After examining the forensic image of the floppy disk recovered from Joe Jacobs' house, it is apparent that Joe has been dealing to six high schools in total, and has been doing so since at least April of 2002. Joe attempted to "randomize" his visits to the high schools using an Excel spreadsheet, mapping days of the week to high schools in a not so random order. Joe Jacobs' supplier Jimmy Jungle is implicated in two of the recovered files, this also backs up Joe's statement to the detectives: "The Columbians couldn't grow it better! My supplier not only sells it direct to me, he grows it himself.". Jimmy Jungle lives at 626 Jungle Ave Apt 2, Jungle, NY 11111.
The lack of computer equipment and the presence of a floppy disk at Joe's house indicate he has used a computer offsite to do his electronic planning and communications. His place of work, if any, would be a good place to start looking for further evidence. The presence of "AFRL" in the deleted Jimmy Jungle.doc file's properties gave hits using a google.com search to the "Air Force Research Lab", perhaps Joe works there or has access to a machine there. The recovered data show the following about the machine/s Joe has been using:
The evidence shows the floppy disk files and file structures were intentionally modified to obscure covert information.See the Recovered Data section to view the recovered file data.

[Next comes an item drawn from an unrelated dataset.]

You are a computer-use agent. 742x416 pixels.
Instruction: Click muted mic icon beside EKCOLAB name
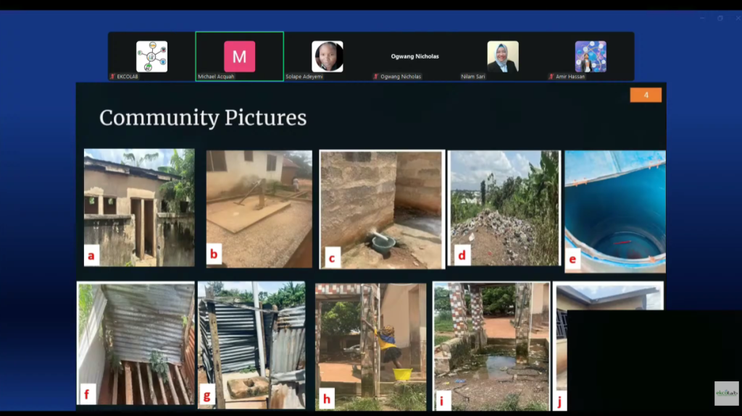click(x=112, y=76)
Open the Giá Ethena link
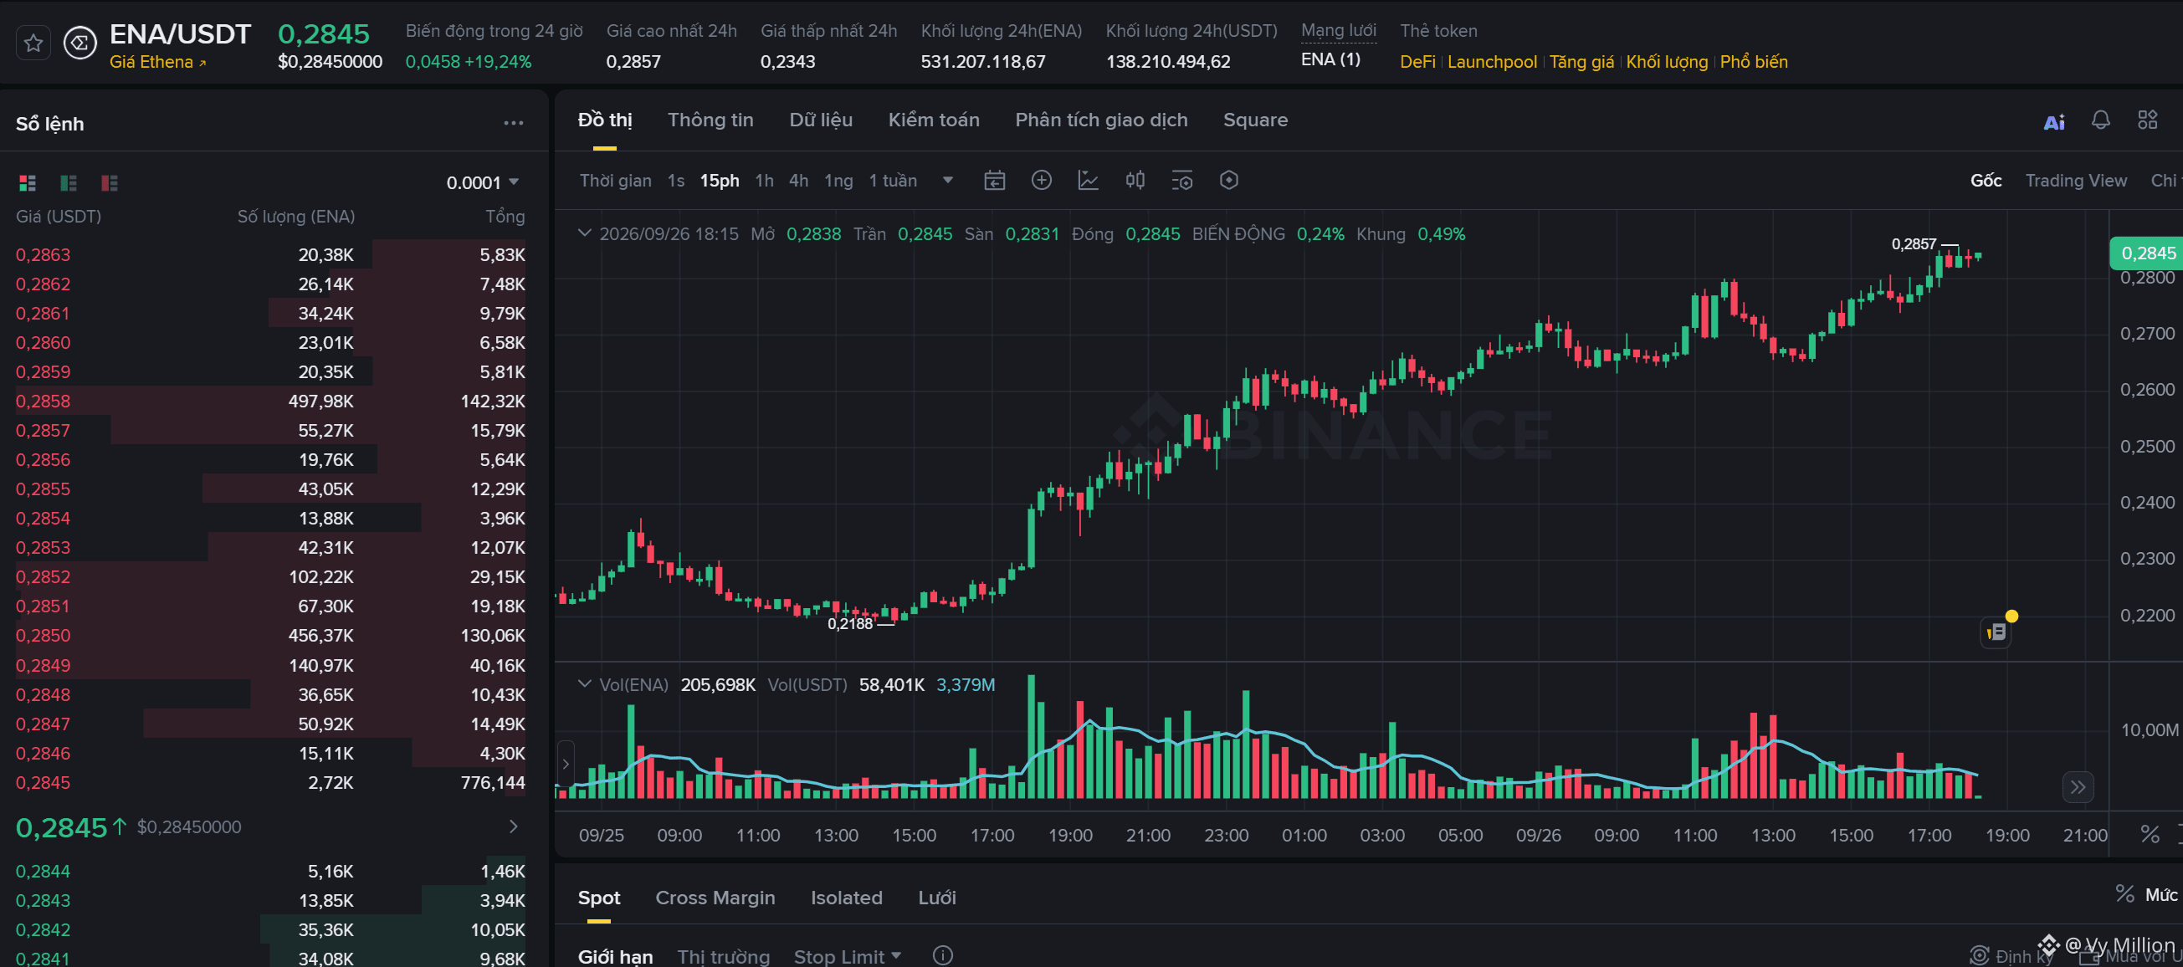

The bulk of this examination was performed on a PC running Mandrake Linux 8.1 with various sections performed/verified on several PCs running Windows 95 and XP.
Copy the MD5 hash for this challenge from the Honeynet web site into a new text file named image.zip.md5 and rearrange it into a valid md5sum output:
download the image.zip challenge archive into the same directory and verify the MD5 hash of the archive:
$ md5sum -c image.zip.md5 image.zip: OK
unzip the archive if it verified ok:
$ unzip image.zip
set the image file to read only since we don't want to modify the contents:
$ chmod 400 image
create a new directory to act as the mount point for the image and another to hold any recovered data:
$ mkdir floppy $ mkdir files
check the file type of the image file to determine what type of mount we will use:
$ file image > image.ftype $ cat image.ftype image: x86 boot sector, system MSDOS5.0, FAT (12 bit)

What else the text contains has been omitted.